Es besteht kein Zweifel, dass die Offensive des TSV Abtswind zu den besten der Landesliga zählt – selbst wenn, wie beim 5:4-Sieg gegen den Würzburger FV II, Pascal Kamolz und Sebastian Otto verletzt fehlen. Die Schwachstelle bleibt, so auch am Samstag, die Abwehr. Hier ein ungenaues Zuspiel, dort ein Querpass zu viel – für den Gegner waren das willkommene Leichtsinnsfehler, um zu Toren zu kommen.

„Manchmal ist es sinnvoller, den Ball konsequent wegzuschlagen, statt Problemsituationen spielerisch zu lösen“, sagte Abtswinds Sportleiter Gerhard Klotsch.
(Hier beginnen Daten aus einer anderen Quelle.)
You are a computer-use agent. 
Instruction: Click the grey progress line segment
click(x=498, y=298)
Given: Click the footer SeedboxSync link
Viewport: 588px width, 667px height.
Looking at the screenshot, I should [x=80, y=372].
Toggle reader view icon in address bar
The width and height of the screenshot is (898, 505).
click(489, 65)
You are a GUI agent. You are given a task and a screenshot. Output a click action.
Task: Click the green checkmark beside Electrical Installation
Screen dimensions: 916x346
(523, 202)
Um die Defensive zu stärken, hat der Verein auf die Schnelle einen Profi aus der ersten polnischen Liga verpflichtet. „Sein Name ist so kompliziert, dass ihn nicht mal Polen fehlerfrei aussprechen können“, sagt Klotsch über den Neuankömmling, dessen Spielberechtigung in den nächsten Tagen eintreffen soll.
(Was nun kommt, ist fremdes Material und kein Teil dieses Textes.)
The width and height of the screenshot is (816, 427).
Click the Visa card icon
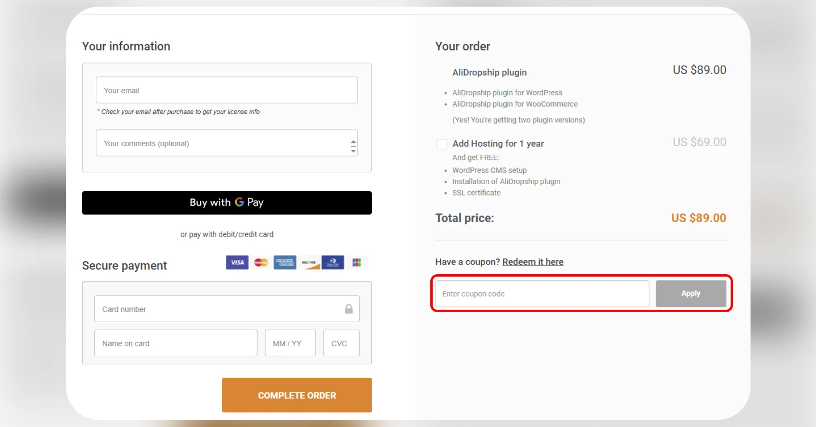237,262
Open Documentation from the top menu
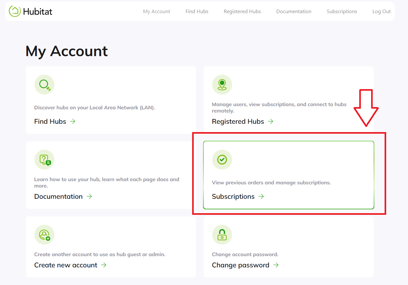 click(294, 12)
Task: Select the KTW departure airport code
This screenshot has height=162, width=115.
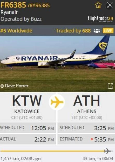Action: [x=27, y=101]
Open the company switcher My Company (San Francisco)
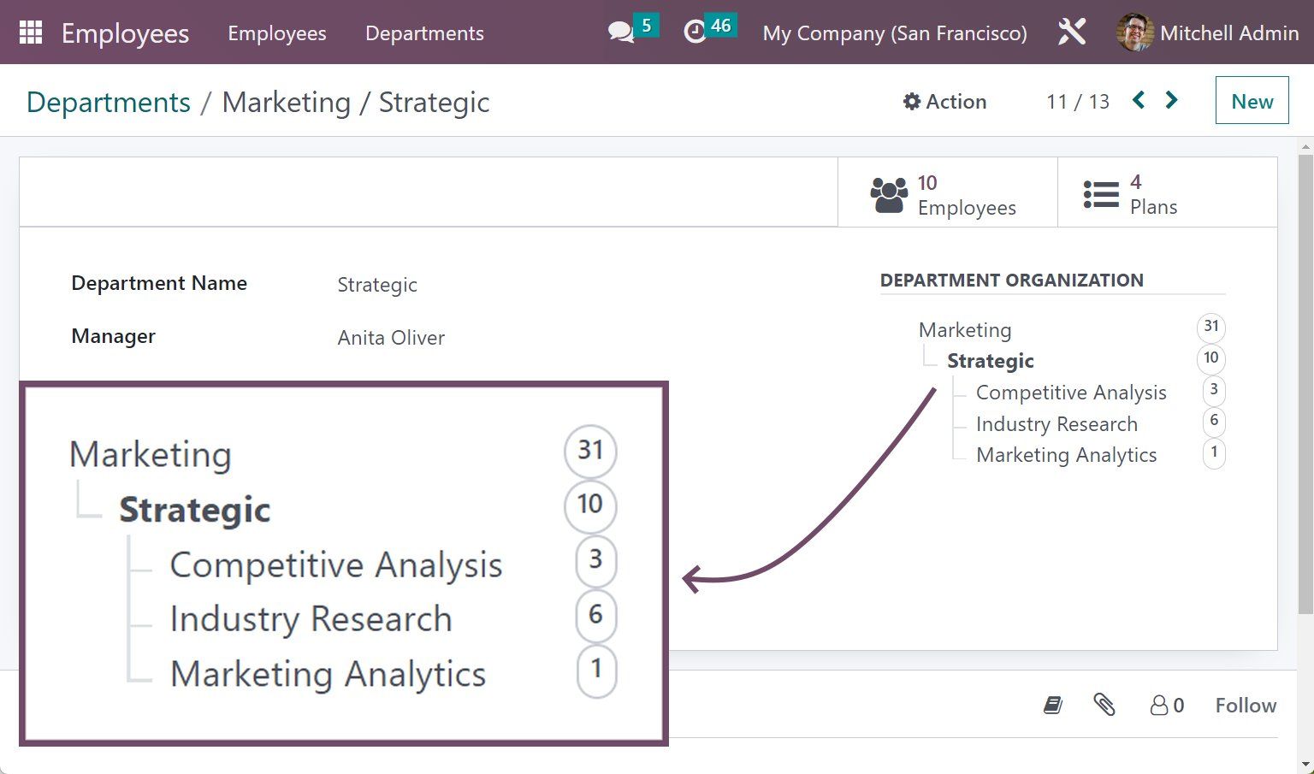 point(895,33)
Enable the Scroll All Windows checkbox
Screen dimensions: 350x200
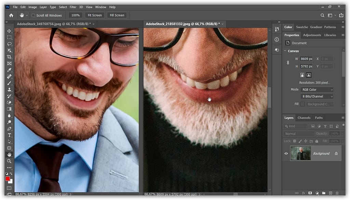pyautogui.click(x=33, y=15)
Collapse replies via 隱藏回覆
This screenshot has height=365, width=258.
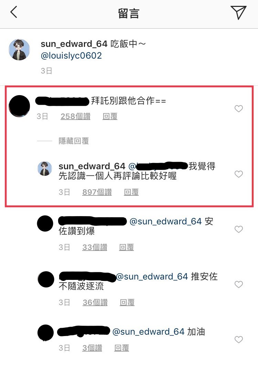(x=74, y=141)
Die Partie gegen Würzburg hätte gut und gerne mit zehn Abtswinder Treffern enden können. Peter Mrugalla, immerhin mit einem Hattrick binnen 23 Minuten erfolgreich, war mehrmals alleine aufs Gehäuse zugesteuert – genau wie Sandro Wolf und Constantin Paunescu. Alle drei versäumten einen deutlicheren Erfolg. Wie unausgeglichen Abtswinds Defensive gegenwärtig agiert, belegte Tobias Werner: Frustriert holte er an der Mittellinie zur Grätsche aus und erhielt die Rote Karte – drei Minuten, nachdem er eingewechselt worden war.
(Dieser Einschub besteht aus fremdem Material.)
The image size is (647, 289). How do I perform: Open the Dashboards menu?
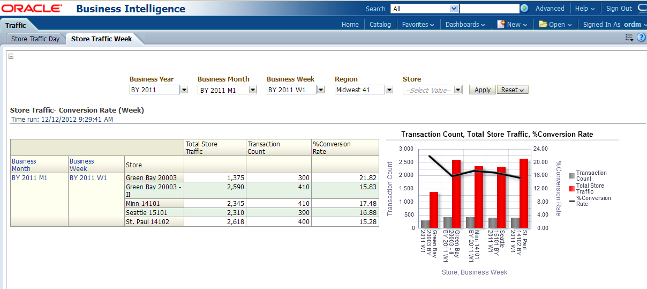pos(465,24)
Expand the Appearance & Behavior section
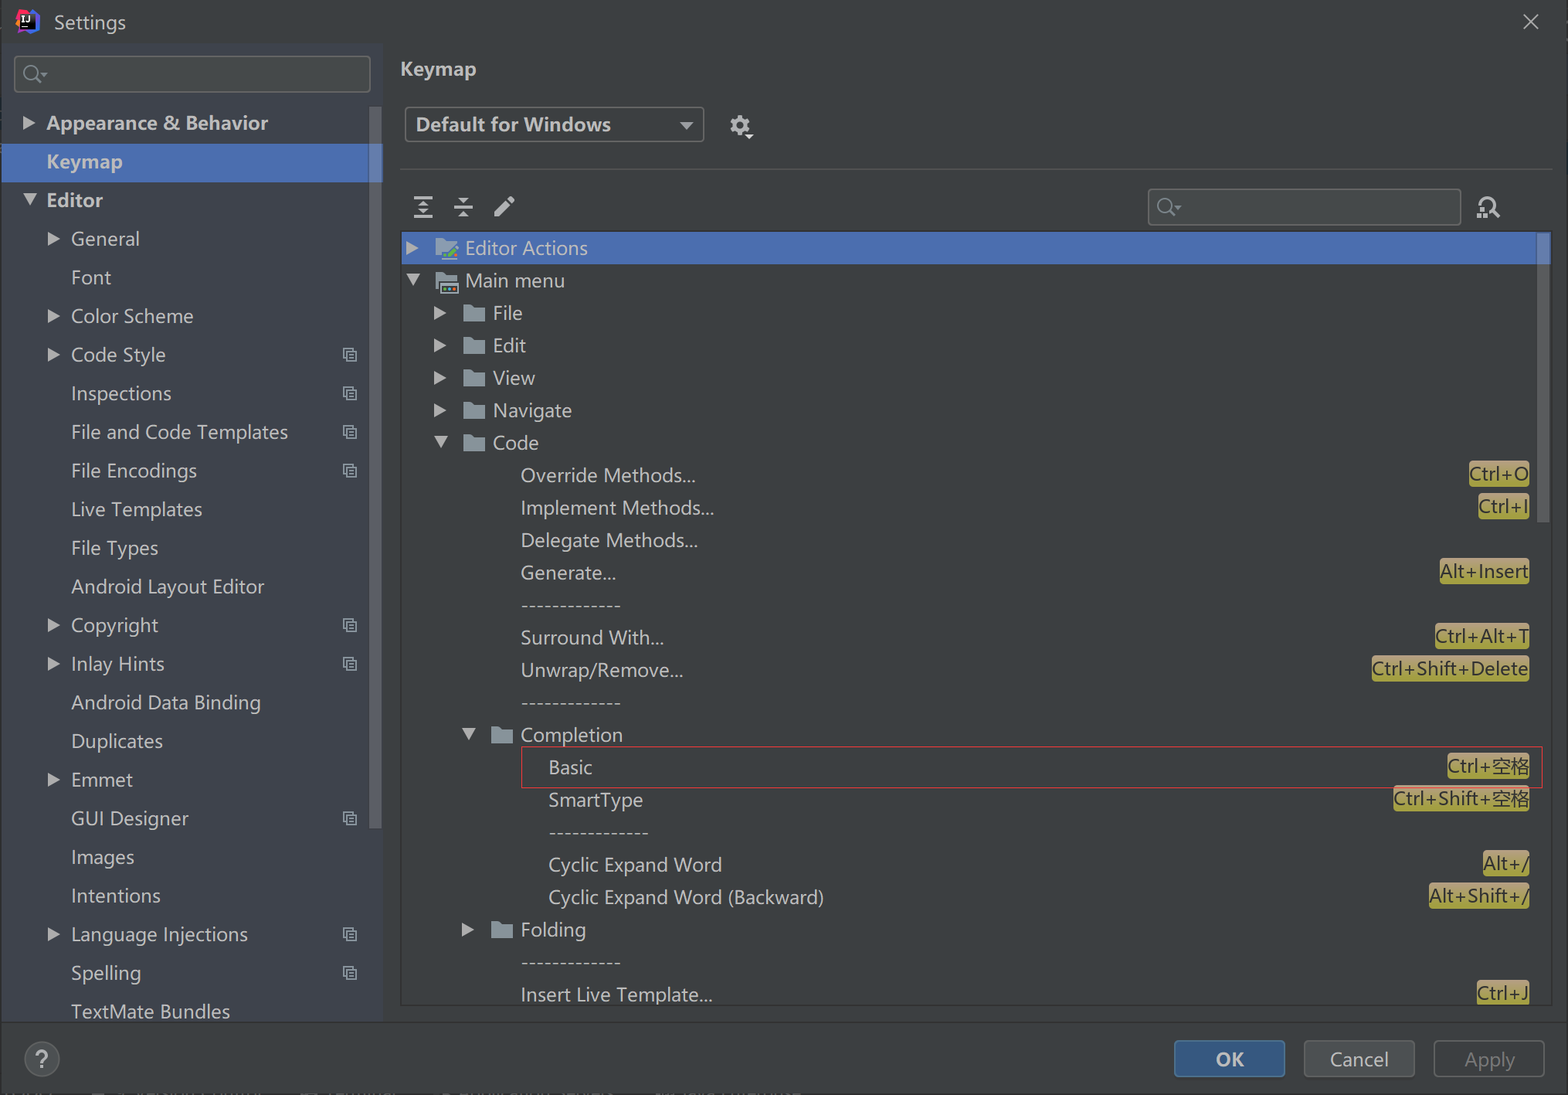Viewport: 1568px width, 1095px height. pos(29,123)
Abtswind: Irnes Husic; Sven Gibfried, Jörg Otto, Daniel Hey, Michael Herrmann, Jürgen Endres (83. Tobias Werner), Jonas Wirth, Michael Seuling (80. Albert Fischer), Constantin Paunescu (65. Axel Zehnder), Sandro Wolf, Peter Mrugalla.

Tore: 0:1 Tobias Rosenberger (18.), 1:1 Peter Mrugalla (21.), 2:1 Peter Mrugalla (39.), 3:1 Peter Mrugalla (44.), 4:1 Sven Gibfried (49.), 4:2 Sandro Wolf (52., Eigentor), 4:3 Andreas Grebe (59.), 5:3 Daniel Hey (61.), 5:4 René Schäffer (89.). Schiedsrichter: Felix Lang (Schweinfurt). Zuschauer: 271. Rote Karte: Tobias Werner (Abtswind, 86., grobes Foulspiel).